Les chaumières de Dalécarlie. Souvenir d’un été en Dalécarlie (Dalarna), début années 1980. Le soleil de minuit, le canoë qui glisse sur des lacs aux eaux lisses comme un miroir, plus lisses qu’un miroir, et l’image n’est pas forcée. La sensation d’avoir franchi les portes de la mort et toutefois d’être encore en vie, plus en vie qu’avant… C’est au cours de ce séjour que je découvris parmi tant d’émerveillements (Carl Larsson, Ivar Arosenius, etc.) les chaumières peintes de Dalécarlie. C’est dans cette province de Suède que s’est développé entre 1780 et 1870 un art original. Les paysans qui passaient une bonne partie de l’année chez eux à effectuer divers travaux, dont des travaux d’artisanat, se mirent à peindre leur mobilier, tout en bois, armoires, lits, bancs, étagères, bref, tout y passa ; puis ce fut au tour des murs, des portes et des plafonds. Des corporations d’artistes se constituèrent dans la commune de Rättvik puis, tout près, dans celle de Leksand. Les artistes allaient de ferme en ferme où, moyennant le gîte et le couvert, ils décoraient les surfaces intérieures des maisons tout en s’adonnant à l’occasion à un artisanat d’appoint. Quelques noms de ces artistes nous sont connus et certains constituèrent même des dynasties.

 

Une maison traditionnelle de Dalécarlie.

 

La population de Dalécarlie vivait dans un relatif isolement et, de ce fait, les artistes devaient trouver des sources d’inspiration. Les églises, lieu de culte mais aussi de vie sociale, étaient un lieu privilégié pour ces artistes qui pouvaient détailler les compositions murales tout en écoutant le pasteur : les scènes de la Bible furent donc leur principale référence. Autre motif très présent, omniprésent même, et particulièrement beau dans ses multiples variations : les kurbits (calabash, pumpkin). Ci-joint, un lien montre l’extraordinaire richesse de ce motif inspiré de l’Ancien Testament, plus précisément du Livre de Jonas :

http://swedishdalapaintings.blogspot.pt/2012/02/swedish-kurbits-paintings.html

Et dans le lien suivant, vous trouverez la relation entre le kurbit et le Dalahäst (Dalecarlian horse) ainsi que des précisions sur l’origine biblique de ce motif (Livre de Jonas, au chapitre 4) :

http://www.grannas.com/mainframe.php?page=historia&lang=eng

Les kurbits sont déclinés partout, non seulement sur les surfaces des volumes intérieurs des maisons mais aussi sur les objets usuels, des horloges aux couverts en bois, des coffres aux berceaux, etc.

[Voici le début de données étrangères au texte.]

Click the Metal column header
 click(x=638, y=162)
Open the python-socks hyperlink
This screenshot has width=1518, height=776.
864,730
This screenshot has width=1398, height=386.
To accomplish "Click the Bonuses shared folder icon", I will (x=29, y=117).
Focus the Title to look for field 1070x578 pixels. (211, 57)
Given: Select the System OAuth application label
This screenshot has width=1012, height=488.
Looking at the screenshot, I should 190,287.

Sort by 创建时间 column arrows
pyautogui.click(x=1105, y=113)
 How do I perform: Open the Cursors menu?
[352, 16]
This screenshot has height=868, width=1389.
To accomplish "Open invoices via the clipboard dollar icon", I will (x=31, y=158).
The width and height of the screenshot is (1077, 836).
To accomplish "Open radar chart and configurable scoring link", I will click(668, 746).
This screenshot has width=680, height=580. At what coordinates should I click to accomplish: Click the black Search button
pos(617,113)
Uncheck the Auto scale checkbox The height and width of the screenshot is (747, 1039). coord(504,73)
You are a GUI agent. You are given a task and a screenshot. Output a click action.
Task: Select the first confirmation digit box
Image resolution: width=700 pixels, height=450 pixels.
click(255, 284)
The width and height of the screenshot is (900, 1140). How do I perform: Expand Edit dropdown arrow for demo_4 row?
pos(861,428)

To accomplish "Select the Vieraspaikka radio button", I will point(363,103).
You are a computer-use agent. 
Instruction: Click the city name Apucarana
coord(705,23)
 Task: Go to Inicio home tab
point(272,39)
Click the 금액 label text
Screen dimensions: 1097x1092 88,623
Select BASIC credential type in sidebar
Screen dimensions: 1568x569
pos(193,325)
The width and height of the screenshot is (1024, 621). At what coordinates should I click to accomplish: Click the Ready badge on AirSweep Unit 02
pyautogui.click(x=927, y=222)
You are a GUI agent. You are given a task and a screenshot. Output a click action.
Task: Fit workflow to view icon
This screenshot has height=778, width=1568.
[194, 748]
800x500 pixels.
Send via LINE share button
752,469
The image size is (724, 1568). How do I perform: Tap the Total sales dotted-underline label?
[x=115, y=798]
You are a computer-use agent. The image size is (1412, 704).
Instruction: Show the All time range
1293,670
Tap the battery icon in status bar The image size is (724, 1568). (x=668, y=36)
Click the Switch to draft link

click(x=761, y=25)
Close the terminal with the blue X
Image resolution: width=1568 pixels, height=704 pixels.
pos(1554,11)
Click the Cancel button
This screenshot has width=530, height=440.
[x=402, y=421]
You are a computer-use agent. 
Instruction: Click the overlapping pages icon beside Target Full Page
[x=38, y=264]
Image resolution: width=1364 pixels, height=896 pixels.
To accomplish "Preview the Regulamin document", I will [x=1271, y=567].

Ces peintures témoignent aussi d’une époque, par exemple avec cette descente de Croix dont les protagonistes portent des chapeaux haut-de-forme, comme en portaient alors ceux de la ville ou les personnalités locales : le pasteur, le maître d’école, etc. Falun servait de modèle pour représenter Jérusalem, la Ville Sainte qui, dans l’imagination de ces artistes populaires, devait être aussi belle que la capitale de leur province. D’autres sources d’inspiration étaient à l’occasion fournies par des gravures de mode ou des albums vendus par des colporteurs, sans oublier ces éditions de la Bible en images destinées aux analphabètes, alors nombreux.